EXERCISE REQUIREMENTS ::
Please reproduce, exactly and in full, the lines running from the one that contains "Task: Click the SharePoint title link" to the end of the entries.

Stored records ::
※ ※ ※
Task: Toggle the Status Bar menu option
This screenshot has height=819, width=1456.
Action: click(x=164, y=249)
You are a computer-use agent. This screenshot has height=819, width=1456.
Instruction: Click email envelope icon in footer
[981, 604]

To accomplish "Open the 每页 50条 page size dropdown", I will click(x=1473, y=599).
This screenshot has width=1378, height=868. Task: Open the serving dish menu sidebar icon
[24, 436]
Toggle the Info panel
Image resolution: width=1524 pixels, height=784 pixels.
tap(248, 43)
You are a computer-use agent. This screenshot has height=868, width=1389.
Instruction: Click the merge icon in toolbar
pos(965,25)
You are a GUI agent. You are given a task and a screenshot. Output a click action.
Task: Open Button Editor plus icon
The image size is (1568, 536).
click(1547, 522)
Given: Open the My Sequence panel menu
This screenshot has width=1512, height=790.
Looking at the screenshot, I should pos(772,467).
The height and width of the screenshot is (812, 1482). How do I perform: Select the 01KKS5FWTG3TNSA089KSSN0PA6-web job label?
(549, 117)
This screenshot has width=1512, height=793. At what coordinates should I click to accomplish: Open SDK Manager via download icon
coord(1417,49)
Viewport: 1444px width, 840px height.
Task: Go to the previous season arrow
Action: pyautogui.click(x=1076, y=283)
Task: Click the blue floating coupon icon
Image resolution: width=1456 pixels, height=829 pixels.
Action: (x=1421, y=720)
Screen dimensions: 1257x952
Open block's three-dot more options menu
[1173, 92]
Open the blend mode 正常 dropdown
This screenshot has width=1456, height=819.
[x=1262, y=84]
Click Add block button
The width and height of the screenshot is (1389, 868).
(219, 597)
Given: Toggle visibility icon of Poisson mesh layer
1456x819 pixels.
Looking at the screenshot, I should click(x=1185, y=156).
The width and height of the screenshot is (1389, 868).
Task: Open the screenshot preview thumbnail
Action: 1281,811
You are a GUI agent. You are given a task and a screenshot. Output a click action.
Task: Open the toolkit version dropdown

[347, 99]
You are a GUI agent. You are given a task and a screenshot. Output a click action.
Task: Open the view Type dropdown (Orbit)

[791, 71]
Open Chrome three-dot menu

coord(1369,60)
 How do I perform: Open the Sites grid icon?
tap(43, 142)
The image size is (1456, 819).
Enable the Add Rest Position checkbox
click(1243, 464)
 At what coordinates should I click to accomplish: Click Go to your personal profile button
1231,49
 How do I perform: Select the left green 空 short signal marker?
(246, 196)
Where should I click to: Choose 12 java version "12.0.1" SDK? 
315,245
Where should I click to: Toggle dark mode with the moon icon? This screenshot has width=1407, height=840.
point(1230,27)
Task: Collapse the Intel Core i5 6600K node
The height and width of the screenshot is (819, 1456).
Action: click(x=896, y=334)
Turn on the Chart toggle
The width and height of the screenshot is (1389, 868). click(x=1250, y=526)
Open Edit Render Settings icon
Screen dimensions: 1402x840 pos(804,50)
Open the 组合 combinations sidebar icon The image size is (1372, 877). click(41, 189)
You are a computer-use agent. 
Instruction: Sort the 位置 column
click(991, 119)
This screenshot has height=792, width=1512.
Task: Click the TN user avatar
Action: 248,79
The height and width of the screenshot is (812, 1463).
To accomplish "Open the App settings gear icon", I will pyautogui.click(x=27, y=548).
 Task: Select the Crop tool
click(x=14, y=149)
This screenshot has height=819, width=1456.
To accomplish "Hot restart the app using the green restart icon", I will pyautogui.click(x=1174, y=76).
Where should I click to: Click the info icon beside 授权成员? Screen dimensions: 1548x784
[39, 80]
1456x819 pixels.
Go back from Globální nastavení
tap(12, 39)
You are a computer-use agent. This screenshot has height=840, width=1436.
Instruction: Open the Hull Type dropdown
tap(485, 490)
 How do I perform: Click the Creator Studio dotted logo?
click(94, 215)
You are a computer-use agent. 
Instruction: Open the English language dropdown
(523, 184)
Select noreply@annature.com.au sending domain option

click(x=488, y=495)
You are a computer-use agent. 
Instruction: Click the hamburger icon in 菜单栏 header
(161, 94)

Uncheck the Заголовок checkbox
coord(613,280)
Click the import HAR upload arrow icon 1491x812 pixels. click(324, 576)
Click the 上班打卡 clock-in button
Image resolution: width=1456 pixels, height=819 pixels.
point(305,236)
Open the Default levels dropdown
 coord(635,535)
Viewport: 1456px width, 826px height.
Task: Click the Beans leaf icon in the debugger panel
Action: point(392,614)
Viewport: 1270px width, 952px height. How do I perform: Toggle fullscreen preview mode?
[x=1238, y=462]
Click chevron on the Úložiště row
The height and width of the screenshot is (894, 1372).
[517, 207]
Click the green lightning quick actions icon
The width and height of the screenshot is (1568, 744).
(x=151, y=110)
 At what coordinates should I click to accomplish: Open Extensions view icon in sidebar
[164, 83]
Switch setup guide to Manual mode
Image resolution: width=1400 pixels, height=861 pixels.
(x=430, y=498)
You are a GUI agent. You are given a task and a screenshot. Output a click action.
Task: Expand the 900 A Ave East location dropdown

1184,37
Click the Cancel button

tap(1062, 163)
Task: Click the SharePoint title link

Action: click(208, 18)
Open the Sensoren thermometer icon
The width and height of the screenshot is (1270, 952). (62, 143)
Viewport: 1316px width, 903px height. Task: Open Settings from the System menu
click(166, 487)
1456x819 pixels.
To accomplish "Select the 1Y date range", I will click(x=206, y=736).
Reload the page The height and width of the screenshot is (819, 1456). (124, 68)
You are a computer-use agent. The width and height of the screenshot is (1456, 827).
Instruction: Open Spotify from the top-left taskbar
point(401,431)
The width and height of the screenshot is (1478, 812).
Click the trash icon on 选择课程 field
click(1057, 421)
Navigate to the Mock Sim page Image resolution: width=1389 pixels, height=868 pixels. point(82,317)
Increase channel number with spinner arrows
※ ※ ※
EXERCISE OUTPUT ::
Task: Click the SharePoint title link

Action: click(208, 18)
Open the Sensoren thermometer icon
The width and height of the screenshot is (1270, 952). (62, 143)
Viewport: 1316px width, 903px height. Task: Open Settings from the System menu
click(166, 487)
1456x819 pixels.
To accomplish "Select the 1Y date range", I will click(x=206, y=736).
Reload the page The height and width of the screenshot is (819, 1456). (124, 68)
You are a computer-use agent. The width and height of the screenshot is (1456, 827).
Instruction: Open Spotify from the top-left taskbar
point(401,431)
The width and height of the screenshot is (1478, 812).
Click the trash icon on 选择课程 field
click(1057, 421)
Navigate to the Mock Sim page Image resolution: width=1389 pixels, height=868 pixels. point(82,317)
Increase channel number with spinner arrows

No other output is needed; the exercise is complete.